Fragmento citado:
┌──

Intelectuales, artistas, periodistas, músicos de imborrable recordación, solíamos reunirnos en la casa de mis ancestros en la plaza Victoria. Se trataba de un reencuentro con nosotros mismos. De una arcilla privada deshecha por el tráfago de las luchas cotidianas, persistente como materia prima insustituible, cuyas formas definitorias recuperábamos el rato de reír o entristecernos por encima de la gazmoñería que aflige a toda sociedad. El tiempo ha pasado, y cuando decimos pasar es porque nos ha dolido. Simples seres humanos, sabíamos que el futuro es siempre extraño, dejando a los diocesillos ambulatorios que trazaran proyectos milenarios. Carpe diem (toma el instante).
Recorren mi memoria los poetas Francisco Granizo Ribadeneira, Euler Granda, Manuel Zabala Ruiz; los pintores Diógenes Paredes, Nilo Yépez, Carlos Catasse, Manuel Viola, quien no cesó de acudir a esos encuentros durante su paso por Quito; los músicos Enrique Espín Yépez y Claudio Aizaga; viejos maestros: Atanasio Viteri Karolys y su hermano Horacio –lobo solitario y blasfemo-, Miguel Ángel Zambrano, Augusto Arias, José Alfredo Llerena, Humberto Vacas Gómez…
Convocación del ingenio de las palabras alrededor de ese universo ilusorio pero único que forjamos alrededor de una botella de licor, y también fragua de nuestra sustancia íntima a través de elucidaciones sobre libros, literatura, filosofía, arte, la política y sus depravaciones intermitentes, en suma, el gozoso dolor de vivir. Comienzo y fin de un ciclo imposible de olvidar. ¿Escapismo? ¿Fragilidad ante una pétrea y absurda realidad de espíritus reacios a someterse a ella? ¿Simple alcoholatría? No. Convocación de soñadores empedernidos que de mil y una maneras queríamos cambiar el mundo. (Mi hermano y yo nos iniciamos pronto en el santo oficio de la bohemia).

└──

Ítems proporcionados:
┌──

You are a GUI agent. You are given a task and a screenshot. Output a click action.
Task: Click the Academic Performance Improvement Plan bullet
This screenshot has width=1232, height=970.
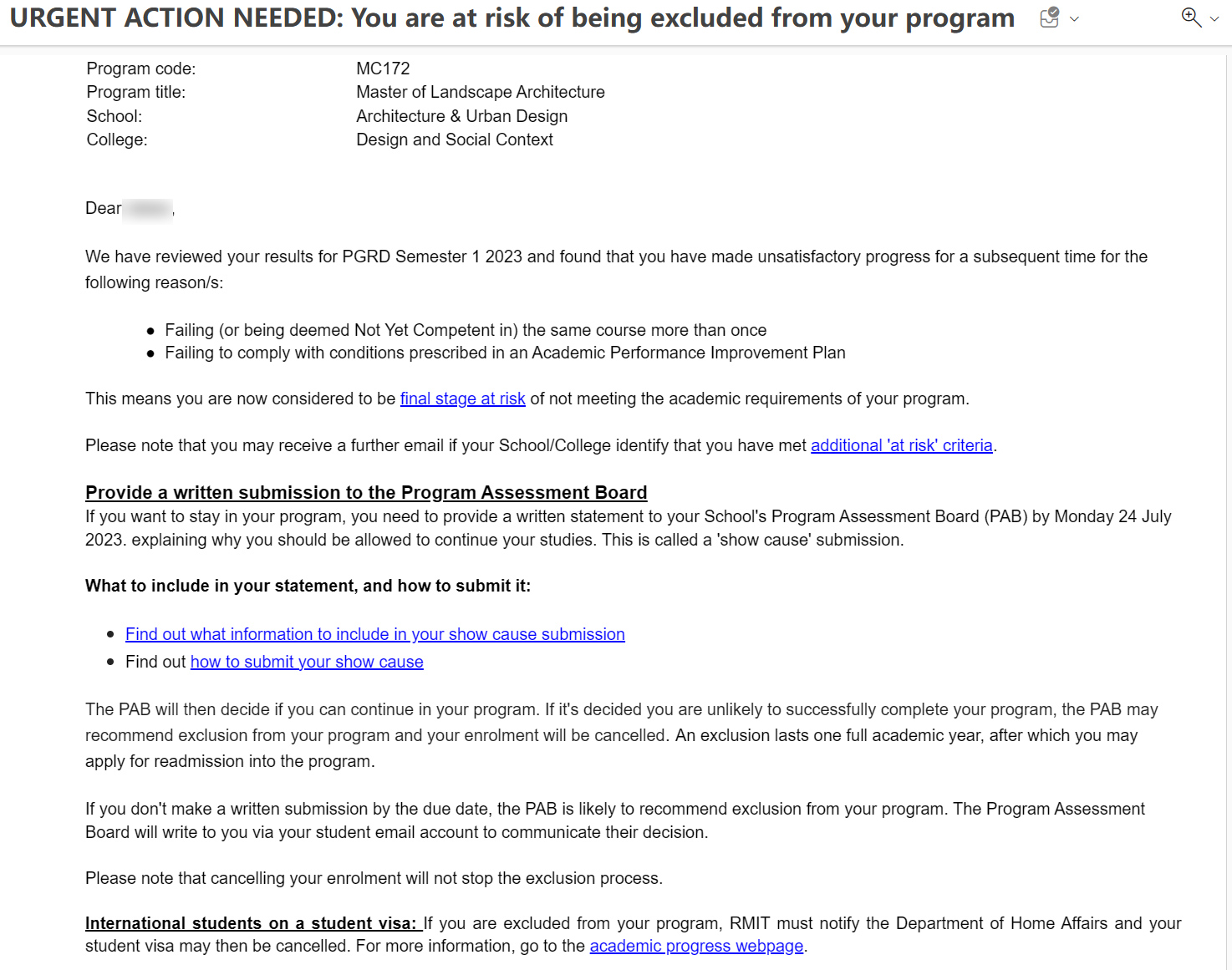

└──
┌──

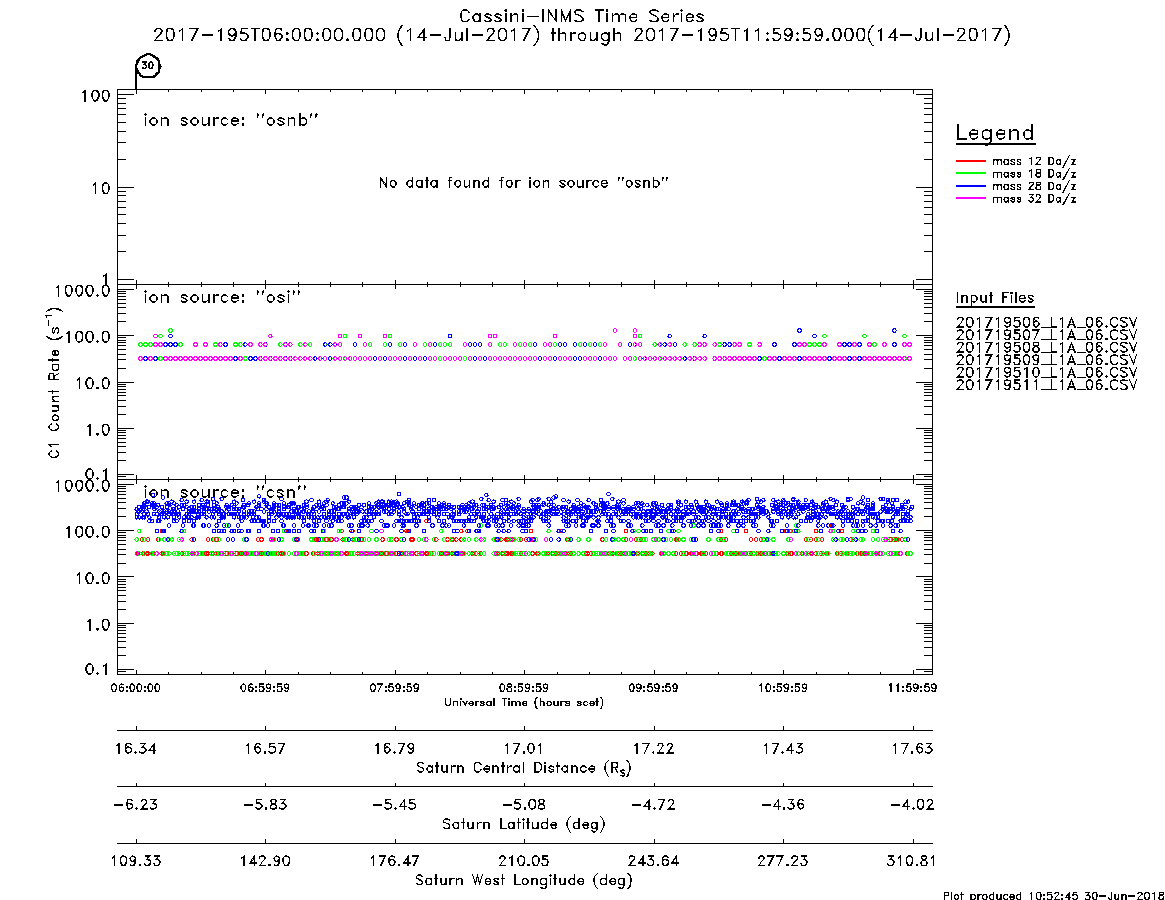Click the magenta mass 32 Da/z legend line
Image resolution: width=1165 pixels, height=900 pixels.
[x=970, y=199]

└──

Requisitos del ejercicio:
- a) Responde con base en el fragmento sobre las reuniones en la plaza Victoria:
(i) ¿En qué lugar solían reunirse los asistentes?
(ii) ¿Qué músicos se nombran entre los recuerdos?
(iii) ¿Alrededor de qué objeto se forjaba ese universo ilusorio pero único?
- b) Traduce al inglés esta oración del fragmento sobre las reuniones en la plaza Victoria: "El tiempo ha pasado, y cuando decimos pasar es porque nos ha dolido."
- c) Prosigue, por favor, el fragmento sobre las reuniones en la plaza Victoria a partir de su última oración.
Los ítems son material aparte y no guardan relación con el fragmento.

Respuestas:
- a)
(i) En la casa de los ancestros de quien narra, en la plaza Victoria.
(ii) Enrique Espín Yépez y Claudio Aizaga.
(iii) Alrededor de una botella de licor.

- b) Time has passed, and when we say "pass" it is because it has hurt us.

- c)
La bohemia: fascismos de izquierdas o derechas son enemigos de esta gracia de los dioses. En nuestros lares, de vez en cuando, aparecen autócratas puritanos cuya divisa es prohibir todo aquello que contraría su acendrado conservadurismo.
Resentidos, homofóbicos, narcisos redivivos, condenan según los dictados de sus pudibundas conciencias -encarnación de la verdad como están convencidos ser-. Todo lo que se opone a sus credos les trastorna, amedrentan a sus vasallos, fungen de sahumeriantes de Papas y prelados, invocan a Dios, aplican con sevicia su manía de proscribir las benditas flaquezas de los seres humanos.
Las máscaras del héroe de Juan Manuel de Prada es, quizás, la recreación más vívida de la bohemia desatada por la Generación del 27 y del 98 y la nombrada Novecentismo. Luego vinieron parnasianos y simbolistas, el Modernismo que cubrió nuestra América, la Generación decapitada, denostada por dogmáticos de la izquierda de turno, así, al infinito.
La bohemia siempre existió y nunca se extinguirá. Una sentencia árabe reza: “hay que beber hasta la penúltima copa”. ¿Usted es capaz de seguir este exhorto? Yo nunca pude y doy gracias a cualquier dios por esa ineptitud.